Он даже отшатнулся от меня. «Помягче, Саймон, на полтона ниже».
– Судя по тому, что я читал, обычно это является реакцией на высоту, сильный стресс или потерю близкого человека.
– Потерю?
– Да. Вроде «эффекта вдовы». Слыхал что-нибудь о нем?
– Нет.
– Провели одно исследование… Господи, когда же? По-моему, где-то в семидесятых. В Великобритании, если я ничего не путаю. Когда опросили группу мужчин и женщин, недавно потерявших супруга, примерно тридцать процентов из них заявили, что покойные партнеры – или же их духи – приходили повидаться с ними. Просто появлялись в своем кресле или на любимом диване. – Он задумчиво глотнул пива. – Фактору Третьего Человека, Саймон, есть много объяснений. Месснер, Файнс, Буль – все великие пережили это. Я бы не придавал ему слишком большое значение. Для них это стало позитивным опытом. Помогало благополучно выйти из сложных ситуаций.
– Чисто гипотетически: а что, если это присутствие ощущается как зло?
Он, словно сдаваясь, поднял руки.
– Саймон, я не специалист в таких делах.
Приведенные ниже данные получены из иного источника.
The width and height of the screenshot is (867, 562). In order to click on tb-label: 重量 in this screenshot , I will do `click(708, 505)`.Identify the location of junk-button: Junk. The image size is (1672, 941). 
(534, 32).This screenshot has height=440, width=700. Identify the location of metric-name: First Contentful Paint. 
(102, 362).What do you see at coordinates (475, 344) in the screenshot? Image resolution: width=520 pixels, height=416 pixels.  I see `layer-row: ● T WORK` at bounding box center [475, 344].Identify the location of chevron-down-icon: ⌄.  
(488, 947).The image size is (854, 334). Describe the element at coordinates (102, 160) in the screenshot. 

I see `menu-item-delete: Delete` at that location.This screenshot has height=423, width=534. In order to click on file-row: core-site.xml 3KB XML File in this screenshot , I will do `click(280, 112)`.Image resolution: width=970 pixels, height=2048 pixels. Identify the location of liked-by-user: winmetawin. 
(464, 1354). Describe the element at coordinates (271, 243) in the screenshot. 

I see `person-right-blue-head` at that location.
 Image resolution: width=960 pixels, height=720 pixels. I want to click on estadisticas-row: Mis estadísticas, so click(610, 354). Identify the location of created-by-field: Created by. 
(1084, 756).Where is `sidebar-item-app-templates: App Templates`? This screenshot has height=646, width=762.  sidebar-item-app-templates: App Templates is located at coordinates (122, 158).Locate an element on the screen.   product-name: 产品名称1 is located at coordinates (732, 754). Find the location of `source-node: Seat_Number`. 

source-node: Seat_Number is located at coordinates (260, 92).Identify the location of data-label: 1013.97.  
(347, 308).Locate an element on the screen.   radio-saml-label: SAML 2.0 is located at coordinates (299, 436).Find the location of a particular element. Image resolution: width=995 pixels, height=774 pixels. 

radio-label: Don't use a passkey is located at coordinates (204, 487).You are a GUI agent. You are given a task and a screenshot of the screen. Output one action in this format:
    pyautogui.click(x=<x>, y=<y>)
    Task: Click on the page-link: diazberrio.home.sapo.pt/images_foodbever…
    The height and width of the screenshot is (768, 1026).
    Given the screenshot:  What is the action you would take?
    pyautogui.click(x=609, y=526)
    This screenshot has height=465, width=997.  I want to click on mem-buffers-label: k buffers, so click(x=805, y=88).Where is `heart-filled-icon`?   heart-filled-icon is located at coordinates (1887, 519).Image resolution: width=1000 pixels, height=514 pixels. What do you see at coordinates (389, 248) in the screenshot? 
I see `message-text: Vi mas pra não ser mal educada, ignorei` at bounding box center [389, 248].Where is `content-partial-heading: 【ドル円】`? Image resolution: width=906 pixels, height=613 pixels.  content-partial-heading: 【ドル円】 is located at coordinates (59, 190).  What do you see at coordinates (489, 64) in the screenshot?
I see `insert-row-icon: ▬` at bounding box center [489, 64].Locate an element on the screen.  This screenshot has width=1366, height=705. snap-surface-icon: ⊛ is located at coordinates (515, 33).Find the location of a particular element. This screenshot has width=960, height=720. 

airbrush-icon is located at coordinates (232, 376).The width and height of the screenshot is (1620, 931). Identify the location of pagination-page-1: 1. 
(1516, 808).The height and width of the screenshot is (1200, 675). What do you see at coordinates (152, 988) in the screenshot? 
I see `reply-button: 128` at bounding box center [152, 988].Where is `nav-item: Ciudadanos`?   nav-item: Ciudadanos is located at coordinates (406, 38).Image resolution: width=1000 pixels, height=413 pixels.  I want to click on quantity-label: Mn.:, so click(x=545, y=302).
Не моя область.
– Но все-таки: что, если так? – Я подался вперед.
Он беспокойно заерзал на месте.
– Голоса, которые звучат в твоей голове, ты это имеешь в виду? Которые говорят тебе, что делать? Саймон…
– Нет. Не голоса.
«Разве? А как же „пальцы в твоем сердце“?»
– Это может указывать на психическое расстройство. Послушай, я понимаю: тебе пришлось многое пережить, но такие вещи в горах случаются. – Он вынул из бумажника визитную карточку. – Возьми. Там есть адрес моей электронной почты. Загляни ко мне, если вдруг окажешься в районе Кардиффского залива. – Он допил пиво и встал. – И обратись к психотерапевту, когда доберешься домой. Поверь, тебе это необходимо.
После ухода Робби я не торопился допивать пиво. Еще одно я купить не мог, потому что вышел без бумажника, хотя с удовольствием сейчас надрался бы.
В фойе гостиницы я наткнулся на Тадеуша, который только что вернулся с Тибета. Он не заговорил со мной. А я не заговорил с ним. Мы встретились взглядом, и за эти секунды я узнал о себе всё, что нужно было знать.
Я протянул еще три часа, а потом позвонил Тьерри. Знал, что зря это делаю, но все равно позвонил. Доброта Робби, столь не характерная для него, и встреча с Тадеушем словно обнажили нерв в моей душе; мне отчаянно хотелось пообщаться с кем-то, кто был на моей стороне. Хотелось выговориться. И я выговорился, вывернулся перед ним наизнанку, вывалив ему всё о Марке и Джульет. Скулил, что это не моя вина и что все остальные отнеслись ко мне несправедливо. Я ждал, что он спросит: «Ты заснял это, дружище?» Но он не спросил. Наверняка он собирался, но понимал, в каком я сейчас состоянии. Он выжидал для этого подходящий момент.
После этого я почти не выходил из номера вплоть до отъезда в аэропорт. Я не попрощался ни с кем.